Quality of hire

How to Optimize Your Recruiting Funnel for Quality of Hire

The graphic below shows you my take on the recruiting funnel and how to optimize your journey through it in order to improve quality of hire.

Before you go through the funnel, however, it’s important to note that a great hire at the end of the process is only possible if there was a great job at the beginning. Without this the metrics won’t matter and you’ll never be able to maximize quality of hire.

It’s essential to also recognize that a great job is not a skills-laden list of prerequisites and generic boilerplate. Instead it’s a list of 5-6 performance objectives that define outstanding performance headlined with a clear and true employee value proposition. Something like, “Your advanced knowledge of turbulent Mach 1 airflow will help us design the next generation of high-speed human transportation systems,” is a good first step.

With this as a starting point you need to identify a short-list of high potential candidates. As long as you pre-select ahead of time the people who see the opening as an obvious career move, you don’t need to source a lot of people at the top of the funnel.

For example, for a VP HR at a mid-size company, we found 20 senior directors at larger firms. The VP title and the EVP – Get a Seat at the Strategic Table – was enough to get their attention. About half of these people were direct sourced on LinkedIn and the other half were referred. Tracking response rates is critical.

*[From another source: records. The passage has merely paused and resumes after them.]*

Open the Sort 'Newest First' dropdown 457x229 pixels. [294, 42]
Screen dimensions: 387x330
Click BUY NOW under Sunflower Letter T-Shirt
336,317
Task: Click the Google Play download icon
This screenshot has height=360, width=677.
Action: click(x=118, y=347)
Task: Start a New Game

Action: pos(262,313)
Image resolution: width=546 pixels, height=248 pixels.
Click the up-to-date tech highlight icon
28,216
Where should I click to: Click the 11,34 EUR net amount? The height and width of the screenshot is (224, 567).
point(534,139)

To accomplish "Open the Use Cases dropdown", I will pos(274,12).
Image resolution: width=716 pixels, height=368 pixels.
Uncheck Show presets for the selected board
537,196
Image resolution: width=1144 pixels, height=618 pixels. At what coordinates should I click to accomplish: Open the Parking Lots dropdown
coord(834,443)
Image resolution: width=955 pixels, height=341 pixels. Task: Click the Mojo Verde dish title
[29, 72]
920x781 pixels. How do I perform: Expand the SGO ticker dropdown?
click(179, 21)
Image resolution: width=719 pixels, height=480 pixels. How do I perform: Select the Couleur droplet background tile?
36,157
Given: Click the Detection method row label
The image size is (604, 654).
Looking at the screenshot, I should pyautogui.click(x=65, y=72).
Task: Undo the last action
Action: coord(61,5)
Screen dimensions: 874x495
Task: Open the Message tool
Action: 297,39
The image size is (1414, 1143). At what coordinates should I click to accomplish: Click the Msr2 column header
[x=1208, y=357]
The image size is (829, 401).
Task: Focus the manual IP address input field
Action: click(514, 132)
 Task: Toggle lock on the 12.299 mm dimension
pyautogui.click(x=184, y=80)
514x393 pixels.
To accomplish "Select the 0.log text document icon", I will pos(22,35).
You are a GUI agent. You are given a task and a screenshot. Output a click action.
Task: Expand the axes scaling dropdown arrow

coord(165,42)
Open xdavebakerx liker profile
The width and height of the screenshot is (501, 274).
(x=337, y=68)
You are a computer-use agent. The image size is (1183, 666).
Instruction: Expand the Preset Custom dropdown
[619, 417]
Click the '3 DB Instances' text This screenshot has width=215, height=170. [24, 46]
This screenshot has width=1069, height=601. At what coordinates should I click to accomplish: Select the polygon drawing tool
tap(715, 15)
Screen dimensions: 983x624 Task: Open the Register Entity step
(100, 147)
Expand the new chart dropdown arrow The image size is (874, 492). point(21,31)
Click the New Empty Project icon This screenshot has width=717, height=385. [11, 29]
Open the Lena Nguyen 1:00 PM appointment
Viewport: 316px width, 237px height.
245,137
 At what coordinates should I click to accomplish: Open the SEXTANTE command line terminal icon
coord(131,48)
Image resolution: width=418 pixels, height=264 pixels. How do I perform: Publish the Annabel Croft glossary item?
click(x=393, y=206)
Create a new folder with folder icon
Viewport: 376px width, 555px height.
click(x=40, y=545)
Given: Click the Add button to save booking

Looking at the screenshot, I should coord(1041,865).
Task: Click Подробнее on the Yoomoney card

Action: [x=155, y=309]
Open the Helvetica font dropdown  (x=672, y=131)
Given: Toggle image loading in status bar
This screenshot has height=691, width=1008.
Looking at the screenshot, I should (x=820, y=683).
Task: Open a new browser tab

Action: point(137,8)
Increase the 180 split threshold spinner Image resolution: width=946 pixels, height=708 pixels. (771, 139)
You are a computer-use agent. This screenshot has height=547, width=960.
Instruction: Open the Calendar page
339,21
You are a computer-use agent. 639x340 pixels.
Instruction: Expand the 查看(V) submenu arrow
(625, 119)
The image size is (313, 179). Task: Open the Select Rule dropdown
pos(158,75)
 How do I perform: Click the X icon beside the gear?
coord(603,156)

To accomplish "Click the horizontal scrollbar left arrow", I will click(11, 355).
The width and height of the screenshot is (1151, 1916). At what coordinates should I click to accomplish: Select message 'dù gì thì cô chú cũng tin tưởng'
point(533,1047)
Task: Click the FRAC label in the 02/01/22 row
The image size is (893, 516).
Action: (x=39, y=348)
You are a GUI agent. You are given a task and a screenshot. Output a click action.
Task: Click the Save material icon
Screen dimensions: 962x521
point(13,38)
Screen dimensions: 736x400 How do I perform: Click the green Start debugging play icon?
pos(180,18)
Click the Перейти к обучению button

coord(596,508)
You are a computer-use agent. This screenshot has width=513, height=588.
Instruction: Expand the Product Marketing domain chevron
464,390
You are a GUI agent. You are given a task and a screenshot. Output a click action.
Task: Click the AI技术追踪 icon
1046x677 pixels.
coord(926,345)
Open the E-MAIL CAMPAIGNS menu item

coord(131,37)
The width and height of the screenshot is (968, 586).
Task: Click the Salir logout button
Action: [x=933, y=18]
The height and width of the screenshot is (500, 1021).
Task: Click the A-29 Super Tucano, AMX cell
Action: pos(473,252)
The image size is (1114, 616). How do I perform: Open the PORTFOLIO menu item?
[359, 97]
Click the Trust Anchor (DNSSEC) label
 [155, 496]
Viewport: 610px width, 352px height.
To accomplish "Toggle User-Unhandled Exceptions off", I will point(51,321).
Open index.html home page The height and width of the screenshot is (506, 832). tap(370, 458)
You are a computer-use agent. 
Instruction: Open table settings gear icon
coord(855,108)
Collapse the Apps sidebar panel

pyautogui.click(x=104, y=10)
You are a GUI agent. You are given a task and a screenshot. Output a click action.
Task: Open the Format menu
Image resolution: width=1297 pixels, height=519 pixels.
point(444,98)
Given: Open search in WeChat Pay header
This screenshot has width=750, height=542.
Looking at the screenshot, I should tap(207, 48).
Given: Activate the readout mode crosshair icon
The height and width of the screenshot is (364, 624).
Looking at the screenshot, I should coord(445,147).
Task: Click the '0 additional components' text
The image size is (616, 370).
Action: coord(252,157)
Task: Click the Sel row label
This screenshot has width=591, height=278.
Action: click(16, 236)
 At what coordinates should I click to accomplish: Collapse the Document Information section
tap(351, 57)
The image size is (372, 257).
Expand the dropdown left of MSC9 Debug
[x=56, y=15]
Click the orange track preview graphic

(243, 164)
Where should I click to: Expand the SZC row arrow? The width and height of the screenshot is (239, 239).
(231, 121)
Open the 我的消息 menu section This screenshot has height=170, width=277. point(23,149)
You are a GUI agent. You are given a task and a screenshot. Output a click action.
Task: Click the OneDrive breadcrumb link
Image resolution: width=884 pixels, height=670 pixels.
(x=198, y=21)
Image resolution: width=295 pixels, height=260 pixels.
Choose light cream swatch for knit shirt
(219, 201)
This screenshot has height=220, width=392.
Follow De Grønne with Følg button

I shoot for over 50% for direct sourced candidates and close to 100% for referred candidates.

Now you need to convert these interested prospects into serious candidates. Start by telling these people the only reason they should change jobs is if the new one offers at least a 30% non-monetary increase in terms of stretch, growth, impact and satisfaction. You’ll be able to get a rough sense of this during the exploratory phone screen by comparing the candidate’s major accomplishments to the key performance objectives of the job. If you can describe some elements of the 30%, it’s easy to get candidates to engage more deeply. Of course, this conversion rate needs to be tracked.

During the interviewing phase this 30% gap needs to be completely defined. The performance-based interview is a good technique for this since it measures exactly what a candidate has accomplished in comparison to what needs to be done. This information is also used to predict quality of hire. One simple way is to just total up the scores for each of the factors in the Quality of Hire Talent Predictor graphic.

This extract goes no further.